Varyant TV’den Aziz Berke Duran, “İşin Erbabı” programı kapsamında usta sanatçı Nevra Serezli’yle bir araya geldi:
-Sizin kariyerinizi konu aldığımız bir program ve şunu da belirtmek isterim, soruların içine üniversite okuyan öğrencilerden gelen sorular da var. İlk sorum anneniz ve babanızın hem kariyerinizde hem de hayatınızda çok büyük etkileri olduğunu birçok programda söylediniz. Benim merak ettiğim aile yapınız. Babanız nasıl biriydi? Anneniz nasıl biriydi? Nasıl bir ortamda büyüdünüz?

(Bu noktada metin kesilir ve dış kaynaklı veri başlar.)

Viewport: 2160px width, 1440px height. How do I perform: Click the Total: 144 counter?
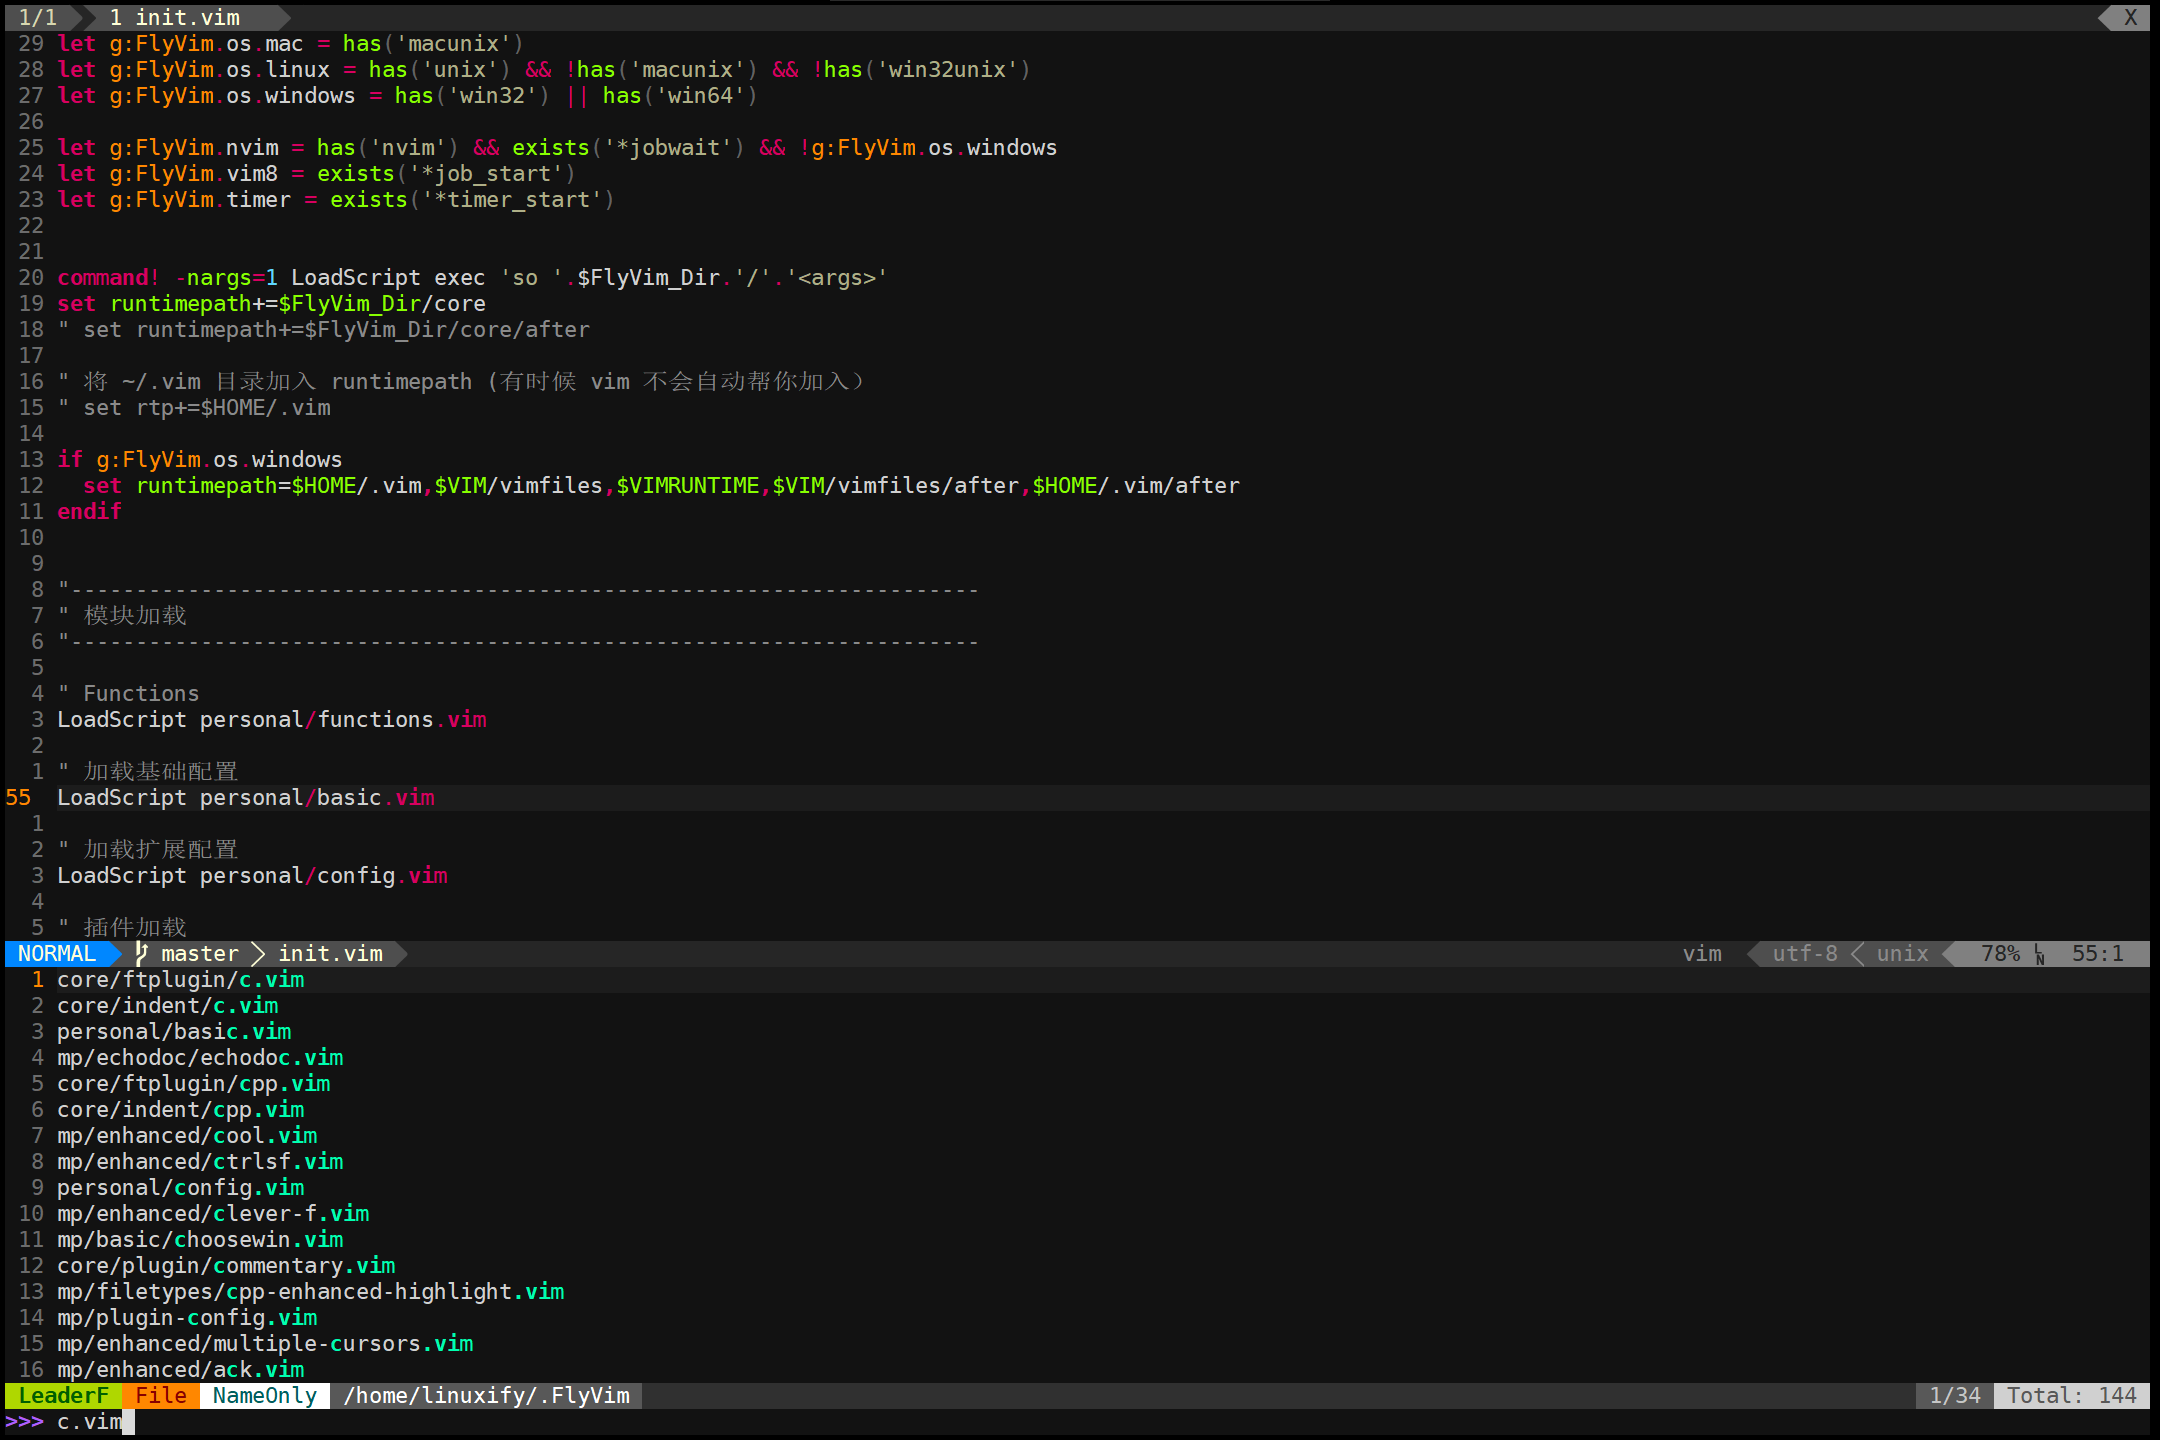pyautogui.click(x=2071, y=1395)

“Vallahi herkes annesini babasını sever tabii ama benim annemle babam olağanüstü insanlardı. Babam çok iyi iki üniversite eğitimi görmüş, 4-5 dili su gibi konuşan ve yazan biriydi; annem ise ticaret lisesi mezunu olmuş ama ev hanımlığı yapmış, dünyanın en iyi insanı. Bana sevgiyi, saygıyı, kin tutmamayı, doğruları söylemeyi öğretti. Babam da hep doğru tarafta olmayı, azimle çalışmayı, sevdiğim işi yapmayı öğretti. O devirlerde, 50'lerden bahsediyorum, bizi o devire göre özgür bırakıp, kendi kararlarınızı kendiniz verin derdi. Öyle bir babaydı ki, onun öğretileri bu yaşıma kadar bende kalmıştır. Üniversitedir babam.”
-Tabii o dönemde şimdiki Türkiye'ye nazaran daha baskıcı bir toplum vardı. Sizin için büyük bir avantaj. Yani evde tabiri caizse ayaklı bir kütüphane var.
“Kesinlikle. Zaten kütüphanemiz, yani duvarlar boyudur. Hala evimde de ondan kalma kitaplar vardır. Metin de Allah'tan çok kitap seven bir insandı; yani neredeyse artık birileri okusun istiyorum, bitmiyor kitaplar.”
METİN SEREZLİ’YLE NASIL TANIŞTI?
-Efendim, Dormen Tiyatrosu’nda Cengiz Han’ın Bisikleti oyunuyla sahne tozu yuttunuz ve yine sizin gibi tiyatrocu, bizim kuşağın Olacak O Kadar programıyla tanıdığı usta isim Metin Serezli’yle de bu dönemde karşılaştınız. Metin Bey’le nasıl tanıştınız?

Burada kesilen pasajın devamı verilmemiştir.